REQUIRED ACTION >>
Restate each entry shown beneath this instruction, keeping its wording intact.

Collected data entries >>
■ ■ ■ ■ ■ ■ ■

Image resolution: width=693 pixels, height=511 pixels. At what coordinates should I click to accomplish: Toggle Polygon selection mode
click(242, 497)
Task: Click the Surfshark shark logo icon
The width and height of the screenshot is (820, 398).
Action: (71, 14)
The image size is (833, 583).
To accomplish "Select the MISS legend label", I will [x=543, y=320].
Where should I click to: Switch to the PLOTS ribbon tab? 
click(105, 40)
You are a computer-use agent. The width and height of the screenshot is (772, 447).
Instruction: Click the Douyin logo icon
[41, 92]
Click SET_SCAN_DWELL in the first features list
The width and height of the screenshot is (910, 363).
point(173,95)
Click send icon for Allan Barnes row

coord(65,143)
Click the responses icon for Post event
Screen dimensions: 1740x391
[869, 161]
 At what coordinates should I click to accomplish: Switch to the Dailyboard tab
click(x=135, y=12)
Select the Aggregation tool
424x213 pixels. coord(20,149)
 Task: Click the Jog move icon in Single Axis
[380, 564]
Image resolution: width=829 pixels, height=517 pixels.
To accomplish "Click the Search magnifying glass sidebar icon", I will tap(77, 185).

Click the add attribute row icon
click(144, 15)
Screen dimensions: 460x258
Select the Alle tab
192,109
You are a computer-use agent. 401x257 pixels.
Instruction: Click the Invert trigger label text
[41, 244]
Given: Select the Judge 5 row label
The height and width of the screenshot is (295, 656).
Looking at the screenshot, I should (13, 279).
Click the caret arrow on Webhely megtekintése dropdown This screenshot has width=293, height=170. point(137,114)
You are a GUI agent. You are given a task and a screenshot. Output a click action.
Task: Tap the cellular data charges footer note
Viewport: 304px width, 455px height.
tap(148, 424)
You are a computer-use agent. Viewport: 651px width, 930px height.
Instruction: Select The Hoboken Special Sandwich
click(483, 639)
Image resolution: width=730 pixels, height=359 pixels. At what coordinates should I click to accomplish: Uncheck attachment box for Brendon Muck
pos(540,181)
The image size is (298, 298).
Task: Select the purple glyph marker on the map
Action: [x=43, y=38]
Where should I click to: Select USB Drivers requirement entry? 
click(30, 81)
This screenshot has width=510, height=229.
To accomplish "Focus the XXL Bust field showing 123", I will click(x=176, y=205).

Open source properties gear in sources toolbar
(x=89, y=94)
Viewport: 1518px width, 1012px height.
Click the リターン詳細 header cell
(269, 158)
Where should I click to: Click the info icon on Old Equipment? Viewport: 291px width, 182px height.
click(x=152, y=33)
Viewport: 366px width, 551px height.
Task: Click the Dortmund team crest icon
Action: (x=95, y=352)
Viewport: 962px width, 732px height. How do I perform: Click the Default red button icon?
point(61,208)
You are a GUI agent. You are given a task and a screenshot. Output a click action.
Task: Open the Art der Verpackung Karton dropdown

■ ■ ■ ■ ■ ■ ■

WRITTEN RESPONSE >>
Image resolution: width=693 pixels, height=511 pixels. At what coordinates should I click to accomplish: Toggle Polygon selection mode
click(242, 497)
Task: Click the Surfshark shark logo icon
The width and height of the screenshot is (820, 398).
Action: (71, 14)
The image size is (833, 583).
To accomplish "Select the MISS legend label", I will [x=543, y=320].
Where should I click to: Switch to the PLOTS ribbon tab? 
click(105, 40)
You are a computer-use agent. The width and height of the screenshot is (772, 447).
Instruction: Click the Douyin logo icon
[41, 92]
Click SET_SCAN_DWELL in the first features list
The width and height of the screenshot is (910, 363).
point(173,95)
Click send icon for Allan Barnes row

coord(65,143)
Click the responses icon for Post event
Screen dimensions: 1740x391
[869, 161]
 At what coordinates should I click to accomplish: Switch to the Dailyboard tab
click(x=135, y=12)
Select the Aggregation tool
424x213 pixels. coord(20,149)
 Task: Click the Jog move icon in Single Axis
[380, 564]
Image resolution: width=829 pixels, height=517 pixels.
To accomplish "Click the Search magnifying glass sidebar icon", I will tap(77, 185).

Click the add attribute row icon
click(144, 15)
Screen dimensions: 460x258
Select the Alle tab
192,109
You are a computer-use agent. 401x257 pixels.
Instruction: Click the Invert trigger label text
[41, 244]
Given: Select the Judge 5 row label
The height and width of the screenshot is (295, 656).
Looking at the screenshot, I should (13, 279).
Click the caret arrow on Webhely megtekintése dropdown This screenshot has width=293, height=170. point(137,114)
You are a GUI agent. You are given a task and a screenshot. Output a click action.
Task: Tap the cellular data charges footer note
Viewport: 304px width, 455px height.
tap(148, 424)
You are a computer-use agent. Viewport: 651px width, 930px height.
Instruction: Select The Hoboken Special Sandwich
click(483, 639)
Image resolution: width=730 pixels, height=359 pixels. At what coordinates should I click to accomplish: Uncheck attachment box for Brendon Muck
pos(540,181)
The image size is (298, 298).
Task: Select the purple glyph marker on the map
Action: [x=43, y=38]
Where should I click to: Select USB Drivers requirement entry? 
click(30, 81)
This screenshot has width=510, height=229.
To accomplish "Focus the XXL Bust field showing 123", I will click(x=176, y=205).

Open source properties gear in sources toolbar
(x=89, y=94)
Viewport: 1518px width, 1012px height.
Click the リターン詳細 header cell
(269, 158)
Where should I click to: Click the info icon on Old Equipment? Viewport: 291px width, 182px height.
click(x=152, y=33)
Viewport: 366px width, 551px height.
Task: Click the Dortmund team crest icon
Action: (x=95, y=352)
Viewport: 962px width, 732px height. How do I perform: Click the Default red button icon?
point(61,208)
You are a GUI agent. You are given a task and a screenshot. Output a click action.
Task: Open the Art der Verpackung Karton dropdown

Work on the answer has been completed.